脱髓鞘性损伤是多种神经系统疾病共有的病理特征，少突胶质前体细胞(OPC)分化是髓鞘再生的细胞基础和治疗靶点。我们前期研究发现黄芩苷通过激活转录因子NFIL3有效促进髓鞘修复，但黄芩苷和NFIL3在OPC分化中的作用及信号转导机制未知。由于黄芩苷可靶向激活核受体PPARγ，而NFIL3启动子区有PPAR的结合位点，我们推测，黄芩苷通过调控PPARγ/NFIL3信号通路促进OPC分化。本项目拟采用萤光素酶报告基因法、CHIP-PCR、点突变和功能拮抗/恢复实验，明确黄芩苷对PPARγ/NFIL3的靶向调控机制；进而通过NFIL3过表达/缺失/条件型降低的脑片培养及脱髓鞘模型，揭示黄芩苷依赖NFIL3促进髓鞘再生的直接作用；最后利用CP-和RR-EAE模型，系统评估黄芩苷及其调控的NFIL3对脱髓鞘疾病的治疗效果。研究结果可为髓鞘损伤修复提供有效的候选药物(黄芩苷)和新的治疗靶点(NFIL3)。

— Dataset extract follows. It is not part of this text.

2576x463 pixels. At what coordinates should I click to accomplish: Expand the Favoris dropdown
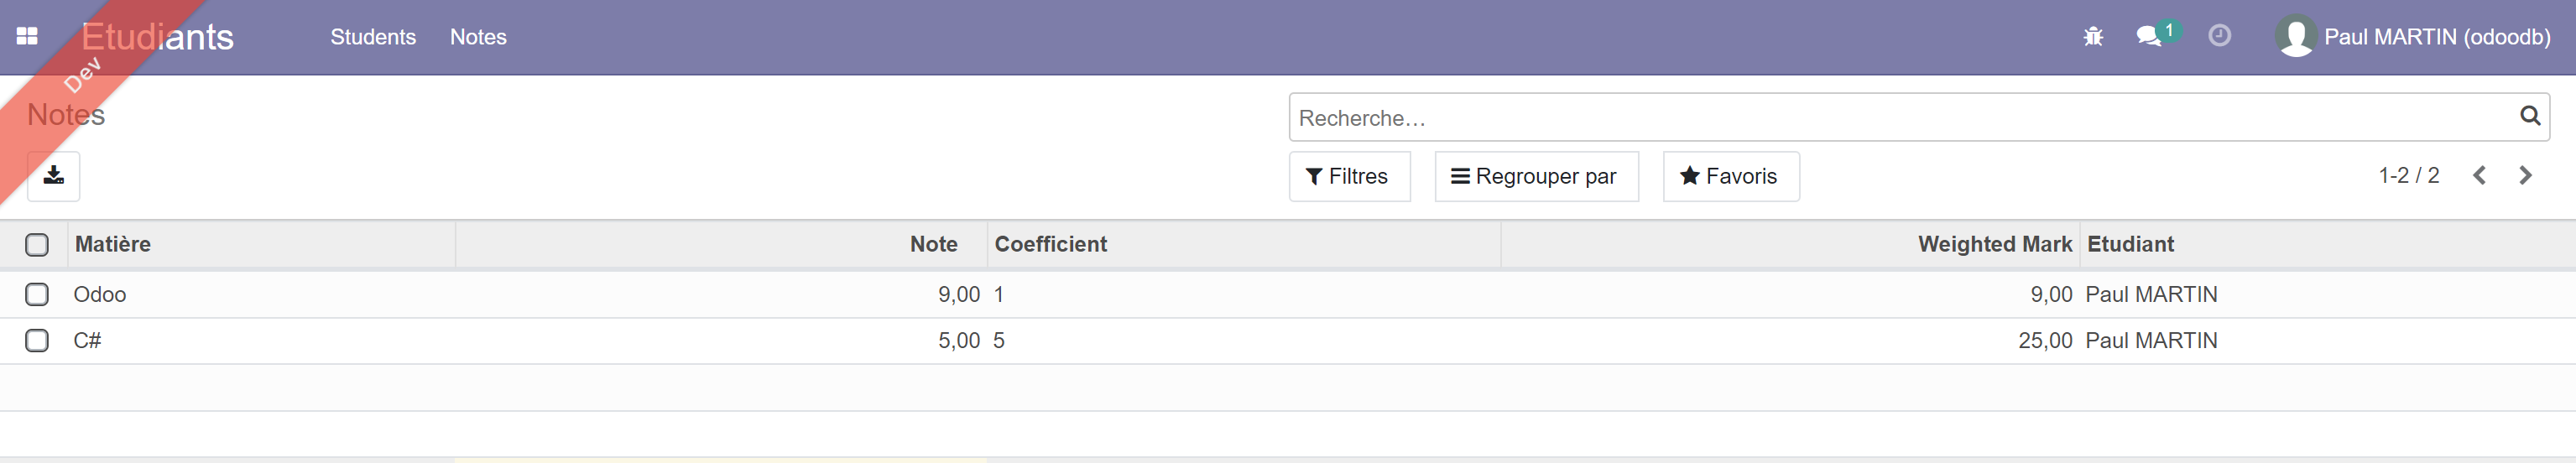1730,176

Demyelination is the common pathological features of several neurological disease. Oligodendrocyte precursor cell (OPC) differentiation is the cytological basis and therapeutic targets of remyelination. In the previous study, we reported that baicalin is effective in promoting myelin repair in an NFIL3-dependent manner, while the function of both baicalin and NFIL3 in myelination is unknown. Given the activation effect of baicalin on peroxisome proliferator-activated receptor gamma (PPARγ), which can bind multiple peroxisome proliferator elements (PPRE) in the promoter sequences of NFIL3, we thus hypothesize that the therapeutic effect of baicalin on remyelination is mediated by PPARγ/NFIL3 signal pathway. In this proposal, we will firstly elucidate the regulation mechanism and target genes underlying the induction of PPARγ/NFIL3 signal pathway by baicalin, using dual luciferase reporter assay, CHIP-PCR, site-directed mutagenesis and functional blocking/rescue assays. Then we will test the direct effects of baicalin on OPC differentiation and remyelination, and the role of NFIL3 in this process, based on the in vitro and in vivo demyelinating models. From the therapeutic angle, we will test the NFIL3-mediated therapeutic effects of baicalin on the chronic stage of chronic-progressive (CP) and relapsing-remitting (RR) EAE. This project, if successful, will provide findings confirming baicalin’s potential as a novel therapy for demyelinating disease and will elucidate the mechanisms underlying its action.